* What needs to be done
Write out the line that contains "Task: Click the linked accounts chain icon", then every following line to the end of the records below, with no other lines and no changes.

* Working data
--- START ---

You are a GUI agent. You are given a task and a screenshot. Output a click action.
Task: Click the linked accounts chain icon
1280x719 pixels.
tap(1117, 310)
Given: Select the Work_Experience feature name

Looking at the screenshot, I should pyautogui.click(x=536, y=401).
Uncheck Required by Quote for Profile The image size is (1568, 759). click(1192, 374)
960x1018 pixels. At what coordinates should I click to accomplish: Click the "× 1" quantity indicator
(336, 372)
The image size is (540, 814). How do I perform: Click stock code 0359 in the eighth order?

--- END ---

* Your solution
Task: Click the linked accounts chain icon
1280x719 pixels.
tap(1117, 310)
Given: Select the Work_Experience feature name

Looking at the screenshot, I should pyautogui.click(x=536, y=401).
Uncheck Required by Quote for Profile The image size is (1568, 759). click(1192, 374)
960x1018 pixels. At what coordinates should I click to accomplish: Click the "× 1" quantity indicator
(336, 372)
The image size is (540, 814). How do I perform: Click stock code 0359 in the eighth order?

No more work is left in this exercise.